A gazebo is a freestanding, open garden structure, sometimes hexagonal or octagonal in shape, with a roof. Most gazebos are constructed of wood or metal and have built-in seating inside the sheltered area. To add a sense of enclosure and privacy, latticework or outdoor curtains or drapes are sometimes used. In a garden setting, a gazebo can serve as a focal point—something to be viewed and appreciated—or situated in a location on a property (like a hill) that offers views while providing shelter from the sun.
Depending on the region or culture, a gazebo might also be referred to as an alhambra, belvedere, kiosk, pagoda, pavilion, pergola, rotunda, shed, summerhouse, or tea house.
Adding a gazebo to your outdoor space should be carefully thought out because it can often look contrived and awkward or out of place. When planning any garden structure, try to incorporate architectural elements or features of your house for harmony and continuity. Also be aware of design considerations such as:
- Scale and proportion: Does the size and shape of the proposed gazebo fit in your yard so that it's neither too big or too small for the location?
- Style: Does it blend with your house and other structures on the property?
- Materials: Are materials like stone, wood, and iron used elsewhere on the exterior of your house?
- Location: A gazebo might be a destination, an escape, or be a place that frames a beautiful view.
- Additional hardscape features, like paths or walls: Do the materials and shapes echo those used in other parts of the yard or exterior of the home?
Small cities in the late 19th and early 20th centuries often had large gazebos in the town center or park, where they often served as bandstands. Because they have a nostalgic appeal, gazebos are a popular prop for garden weddings and are often associated with romantic scenes in films like The Sound of Music and for photographs.
What Is a Bandstand?
A bandstand is generally a rounded platform on which a band or an orchestra plays. It can be in an indoor venue or outdoors usually with a roof and open sides.
Gazebo-like structures have been built for centuries. The Egyptians built garden arbors to support grapes for wine and raisins and to provide shelter like a gezebo. At this time, such structures were primarily functional rather than decorative.

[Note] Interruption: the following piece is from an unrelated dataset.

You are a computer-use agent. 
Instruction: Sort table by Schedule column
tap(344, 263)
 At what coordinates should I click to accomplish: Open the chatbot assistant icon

The real gazebo on "The Sound of Music" set in Austria was too small for the "Sixteen Going on Seventeen" dance sequence, so the scene was filmed in a replica gazebo on a sound stage in California.
Greece and Rome
Gazebos can be traced back to ancient Greece and Rome. The Greeks built temples in public spaces that were surrounded by gardens, with marble gazebos in memory of gods and goddesses.
The Romans enjoyed their private gardens as places to relax and entertain. Garden gazebos were constructed as a beautiful outdoor feature and as a gathering place.
Medieval and Renaissance Periods
While gazebos do attract attention, they also were, and still are, built to offer privacy. Elaborate gardens at churches and monasteries used gazebos as places for meditation or to establish a shrine. In Medieval and Renaissance Europe, these sanctuaries were built in more far-off areas of large estates. A gazebo would serve as a destination to which the lord of the manor and his guests would journey outside for fresh air while still under a roof.
Garden gazebos became popular in England during the 16th through 18th centuries and could be found in parks or large private estates. In the 19th century, gazebos were built for middle-class properties and also became more functional as a shelter rather than a decorative architectural feature in the landscape. The English practice of afternoon tea was enjoyed in gazebos or similar structures.
Tea houses—or teahouses—are another form of a gazebo that has been popular in China and Japan for centuries. Tea ceremonies are a time of rest, meditation, and reflection while enjoying one another's company and admiring the beautiful surroundings of nature
Creating a Private Place
With residential properties decreasing in size, it's hard to find a place to create a refuge—somewhere to get away from the cares of the day or your household. To establish a cozy hideaway on a smaller lot, add a pergola or overhead roof to your gazebo, paving, and a path leading to the area. For added privacy, create walls with lattice panels on the sides, and plant vines to grow up and over the framework. It will be beautiful to look at and a nice escape on your own property.